Caporalato nei trasporti, il Nucleo Ispettori del Lavoro hanno denunciato tre persone che retribuivano i lavoratori con uno stipendio pari a meno della metà del dovuto.

Caporalato nei trasporti, tre denunciati

Due cittadini pakistani e un cittadino italiano sono stati denunciati per intermediazione illecita con sfruttamento della manodopera dal Nucleo Ispettori del Lavoro operativo presso l’Ispettorato Territoriale del Lavoro di Bergamo Si manifesta, quindi, anche a Bergamo il fenomeno meglio noto come “caporalato”, disciplinato dall’art. 603-bis del codice penale.

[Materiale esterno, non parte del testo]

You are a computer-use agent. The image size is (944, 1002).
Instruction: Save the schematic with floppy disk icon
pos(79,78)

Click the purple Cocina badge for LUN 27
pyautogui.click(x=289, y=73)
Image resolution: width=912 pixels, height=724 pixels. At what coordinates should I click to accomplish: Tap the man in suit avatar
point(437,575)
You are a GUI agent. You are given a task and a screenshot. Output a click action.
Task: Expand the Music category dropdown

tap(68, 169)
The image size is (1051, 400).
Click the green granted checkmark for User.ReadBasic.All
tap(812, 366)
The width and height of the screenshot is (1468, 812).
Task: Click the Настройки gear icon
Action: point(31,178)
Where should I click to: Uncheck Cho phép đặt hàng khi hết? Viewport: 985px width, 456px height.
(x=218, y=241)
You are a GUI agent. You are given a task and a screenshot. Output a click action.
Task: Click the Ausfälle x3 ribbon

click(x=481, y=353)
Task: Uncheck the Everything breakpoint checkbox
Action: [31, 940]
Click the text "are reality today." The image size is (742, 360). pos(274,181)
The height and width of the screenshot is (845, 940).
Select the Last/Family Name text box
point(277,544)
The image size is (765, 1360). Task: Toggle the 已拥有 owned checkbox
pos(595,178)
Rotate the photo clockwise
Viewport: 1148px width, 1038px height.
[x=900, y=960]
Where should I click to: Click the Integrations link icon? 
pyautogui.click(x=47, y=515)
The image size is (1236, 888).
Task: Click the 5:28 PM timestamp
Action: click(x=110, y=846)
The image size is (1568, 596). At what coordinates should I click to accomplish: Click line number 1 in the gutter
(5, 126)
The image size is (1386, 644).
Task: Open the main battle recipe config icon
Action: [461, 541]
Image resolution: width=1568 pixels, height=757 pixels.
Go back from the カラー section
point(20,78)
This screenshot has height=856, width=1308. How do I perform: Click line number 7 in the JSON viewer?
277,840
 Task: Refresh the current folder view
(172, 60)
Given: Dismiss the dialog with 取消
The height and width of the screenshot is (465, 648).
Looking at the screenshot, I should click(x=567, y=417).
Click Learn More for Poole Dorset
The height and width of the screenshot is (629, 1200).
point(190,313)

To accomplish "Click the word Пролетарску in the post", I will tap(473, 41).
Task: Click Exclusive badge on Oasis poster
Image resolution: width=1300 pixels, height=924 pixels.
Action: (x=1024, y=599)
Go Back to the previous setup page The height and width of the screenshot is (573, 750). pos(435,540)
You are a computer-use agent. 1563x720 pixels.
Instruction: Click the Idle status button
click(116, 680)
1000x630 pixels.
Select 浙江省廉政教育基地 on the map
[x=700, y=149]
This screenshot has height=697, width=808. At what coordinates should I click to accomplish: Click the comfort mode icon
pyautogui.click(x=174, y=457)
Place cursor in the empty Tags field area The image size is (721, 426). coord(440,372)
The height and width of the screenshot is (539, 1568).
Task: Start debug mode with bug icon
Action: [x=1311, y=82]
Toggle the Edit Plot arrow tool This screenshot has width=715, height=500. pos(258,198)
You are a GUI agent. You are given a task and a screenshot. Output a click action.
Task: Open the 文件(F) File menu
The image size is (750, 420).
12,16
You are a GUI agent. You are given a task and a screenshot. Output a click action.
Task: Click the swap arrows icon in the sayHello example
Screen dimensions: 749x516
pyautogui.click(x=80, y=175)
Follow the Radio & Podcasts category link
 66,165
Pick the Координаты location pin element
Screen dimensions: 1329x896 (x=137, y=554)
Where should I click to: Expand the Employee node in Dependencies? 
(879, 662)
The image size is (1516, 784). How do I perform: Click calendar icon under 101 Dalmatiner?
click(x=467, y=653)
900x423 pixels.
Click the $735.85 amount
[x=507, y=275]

Lavoratori sfruttati e appalti fittizi

I soggetti deferiti all’Autorità Giudiziaria, al termine di un lungo e articolato accertamento concluso a fine maggio, erano operativi nel settore dei trasporti: utilizzando contratti di appalto fittizi, i carabinieri ispettori del lavoro hanno contestato retribuzioni inferiori di oltre la metà rispetto a quanto effettivamente spettante ai lavoratori.

Provvedimenti e sanzioni

Sono state emesse diffide accertative a favore dei lavoratori per il recupero di quanto spettante e si è proceduto a recuperare l’imponibile previdenziale omesso. Le sanzioni ammontano a 8.600 euro.